Transcribe word for word the section of the records below that opens with the line containing "You are a GUI" and closes with the line containing "Given: Expand the SIM Deployments section"; drop every picture.

+++ Supplied information +++

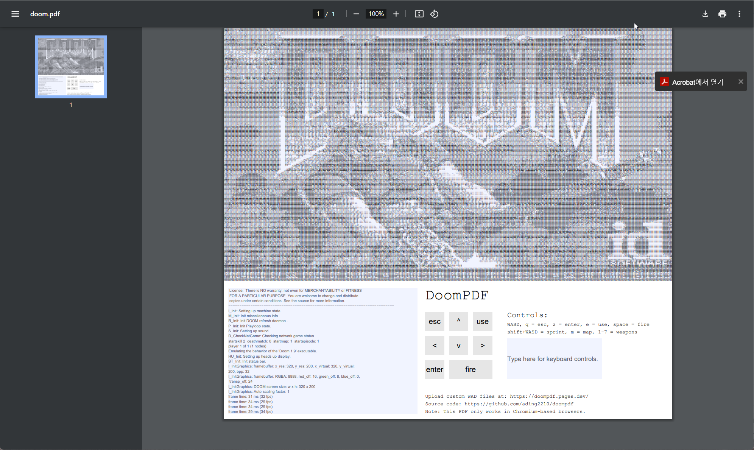Download the doom.pdf file

pos(705,14)
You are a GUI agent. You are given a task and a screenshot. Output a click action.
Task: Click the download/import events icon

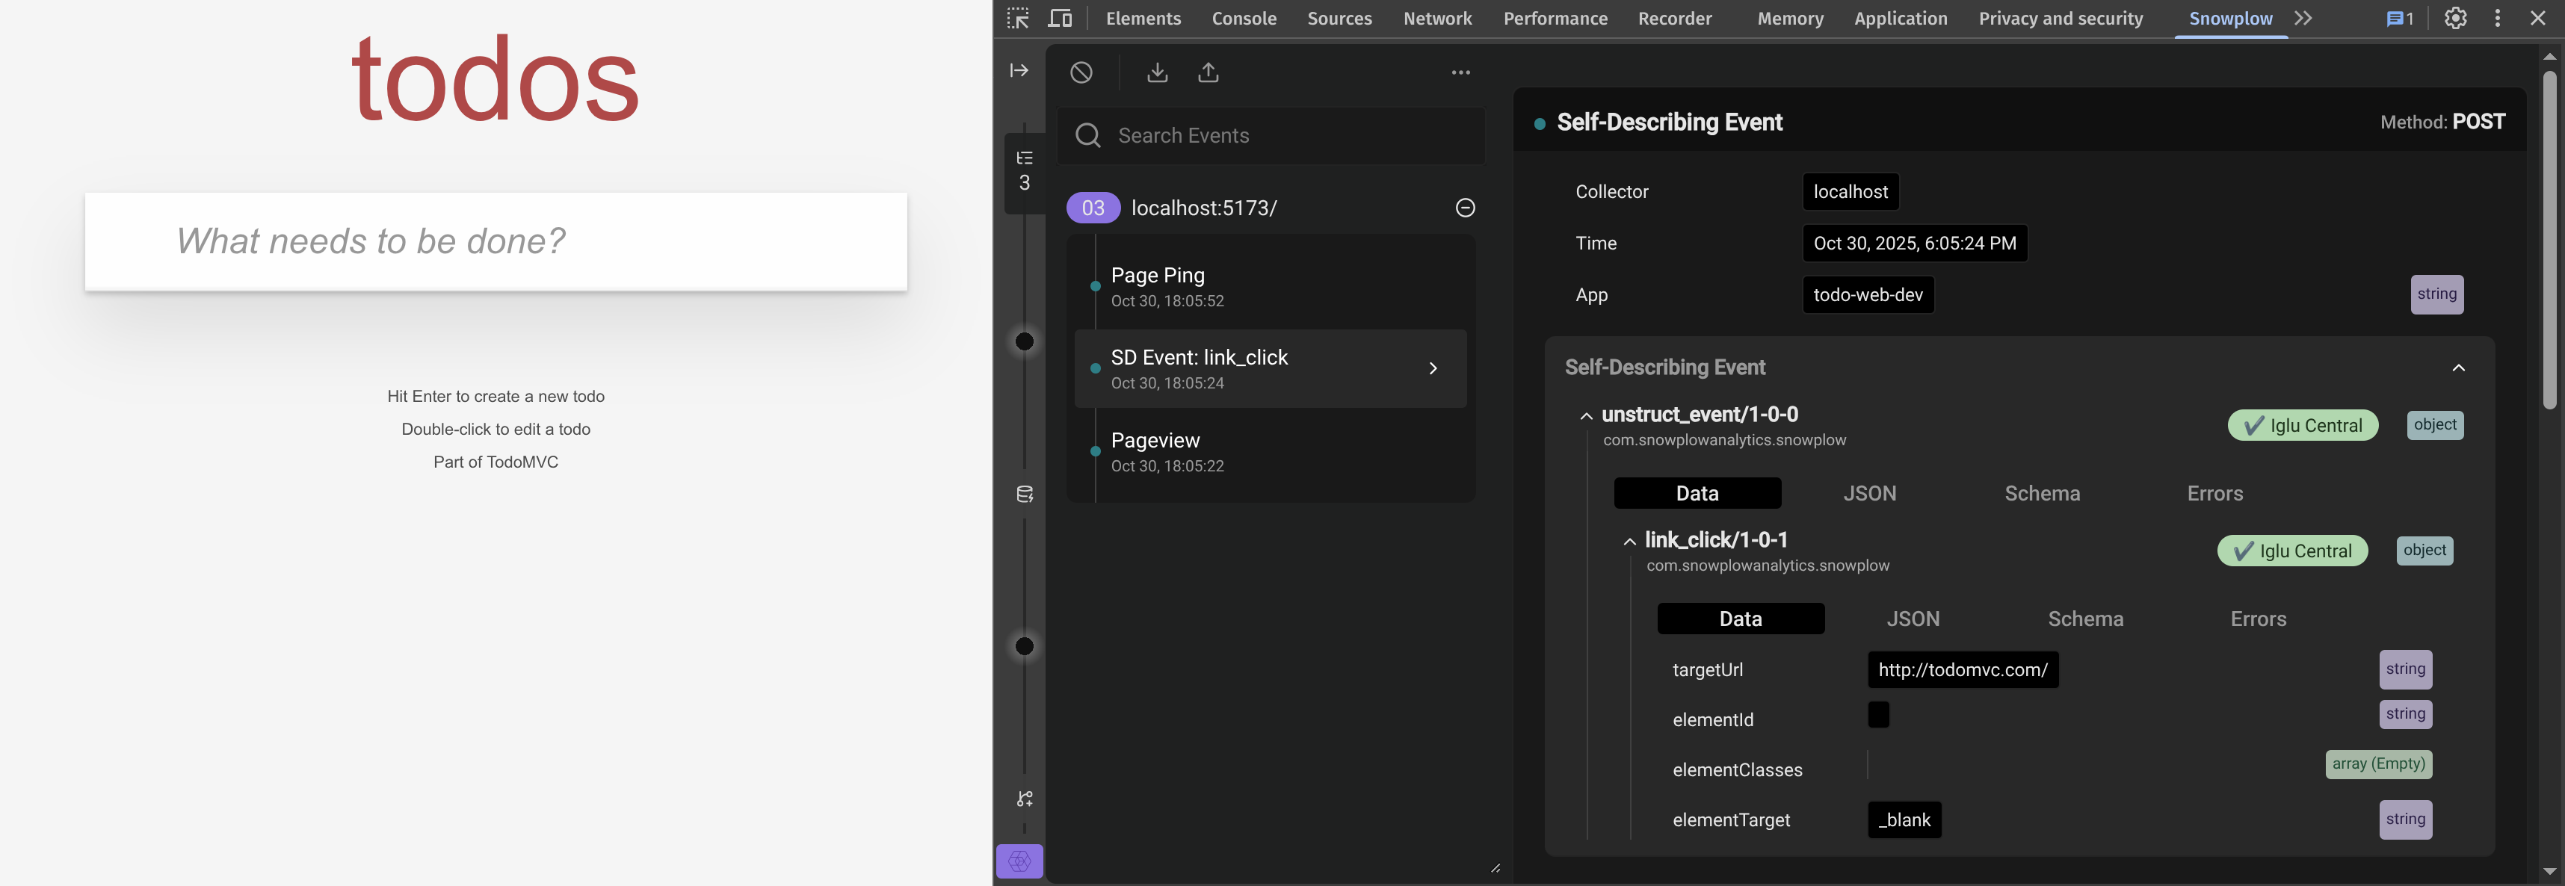coord(1157,73)
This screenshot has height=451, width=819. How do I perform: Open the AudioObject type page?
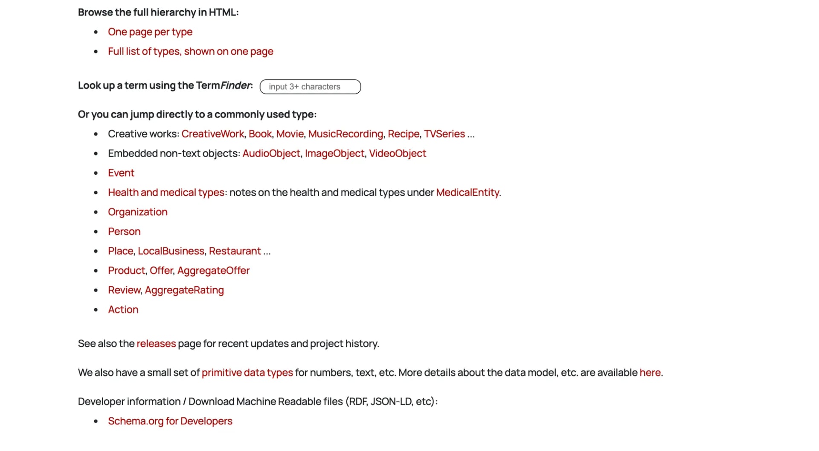[x=271, y=153]
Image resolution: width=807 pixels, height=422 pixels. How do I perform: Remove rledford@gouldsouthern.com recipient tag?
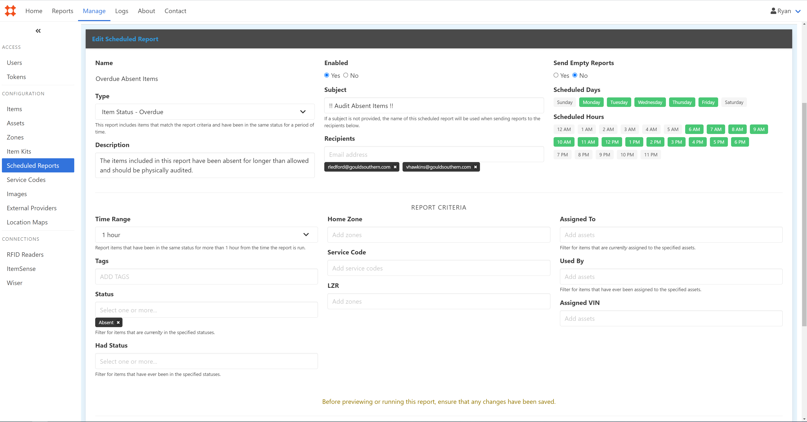pos(395,167)
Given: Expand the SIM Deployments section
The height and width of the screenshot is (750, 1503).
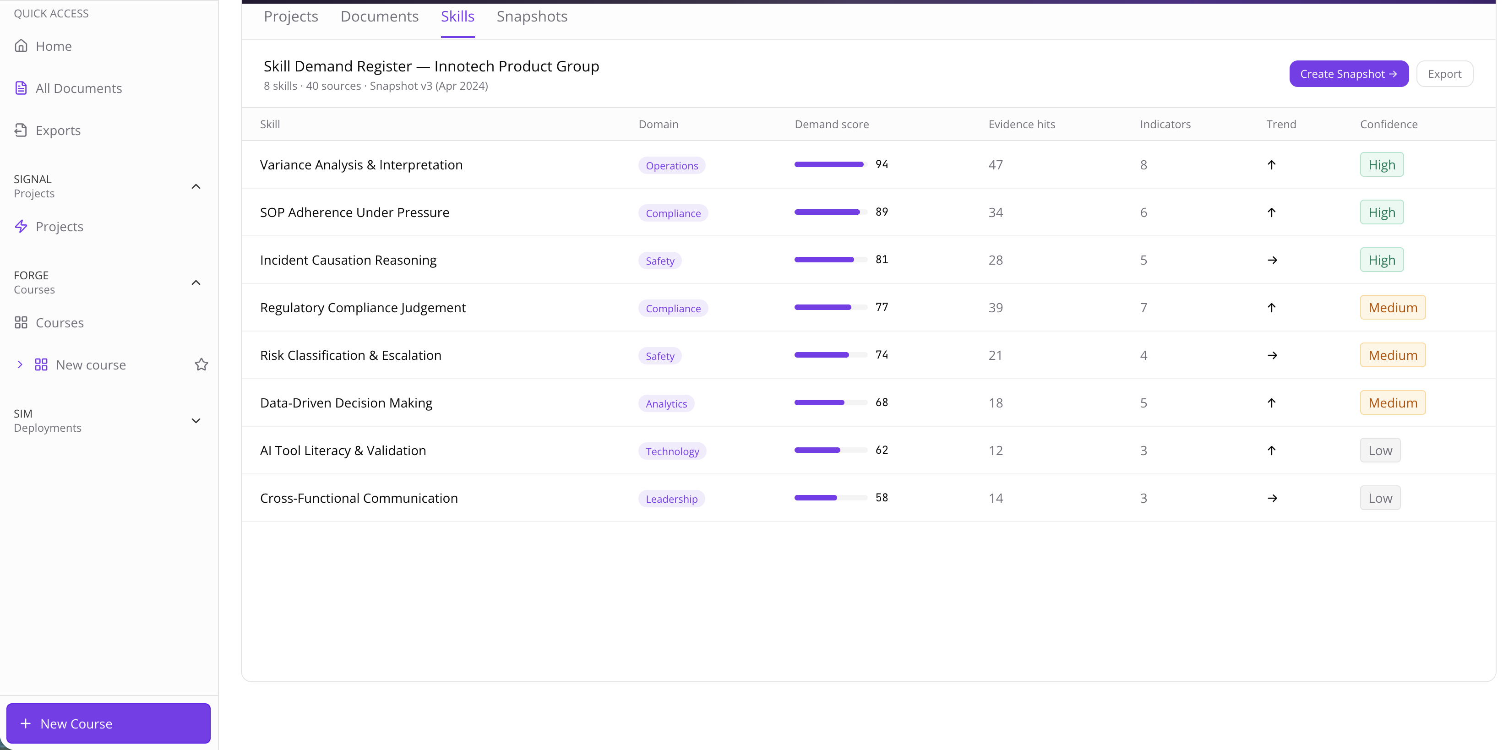Looking at the screenshot, I should [x=196, y=420].
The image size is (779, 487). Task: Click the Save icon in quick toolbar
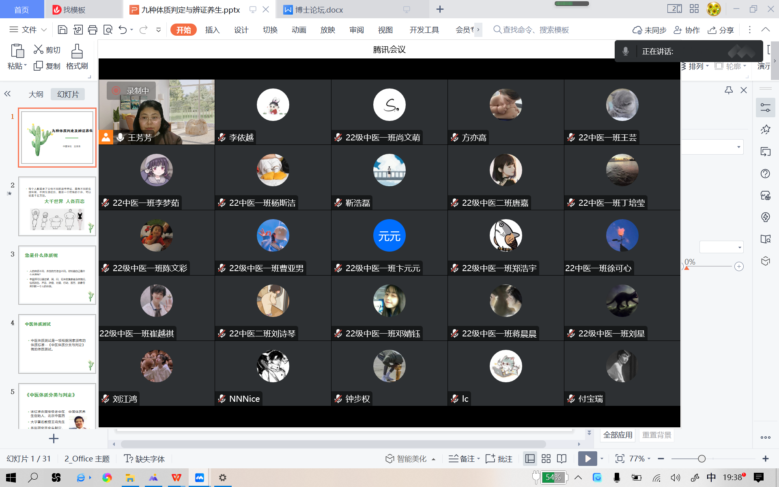tap(62, 30)
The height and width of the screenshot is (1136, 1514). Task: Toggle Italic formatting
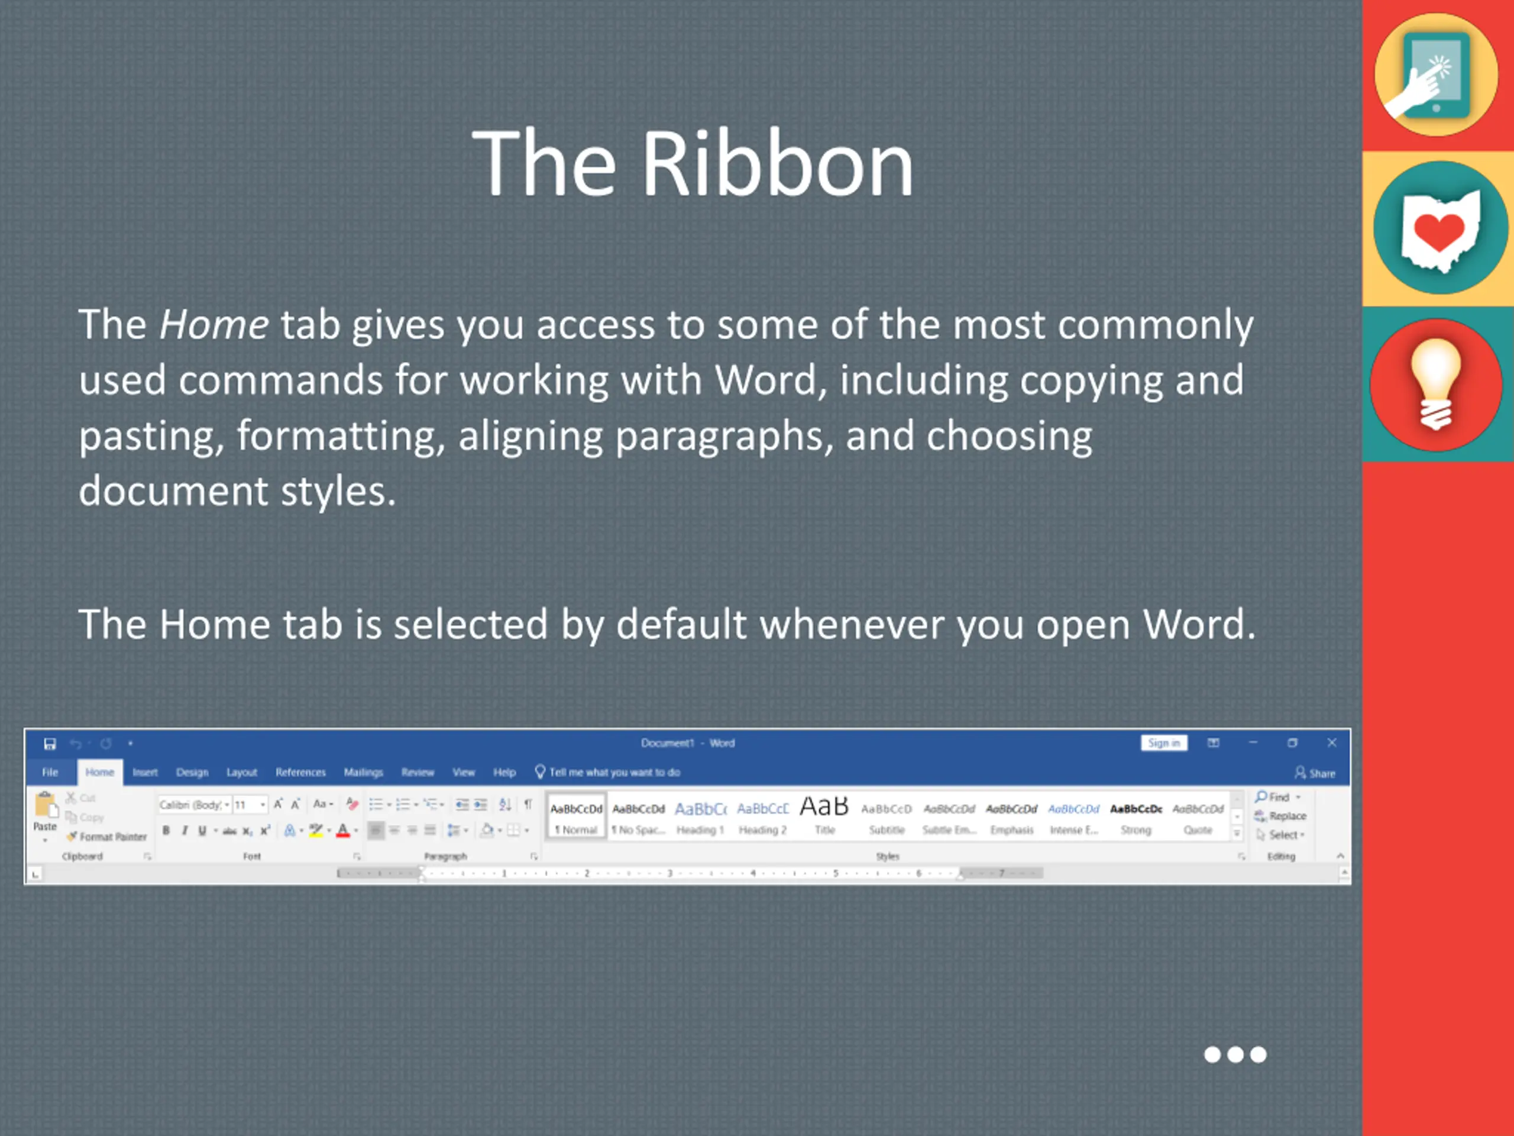(184, 831)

+++

■ **Task solution**:
You are a GUI agent. You are given a task and a screenshot. Output a click action.
Task: Click the download/import events icon

coord(1157,73)
This screenshot has height=451, width=819. How do I perform: Open the AudioObject type page?
[x=271, y=153]
Image resolution: width=807 pixels, height=422 pixels. How do I perform: Remove rledford@gouldsouthern.com recipient tag?
pos(395,167)
Given: Expand the SIM Deployments section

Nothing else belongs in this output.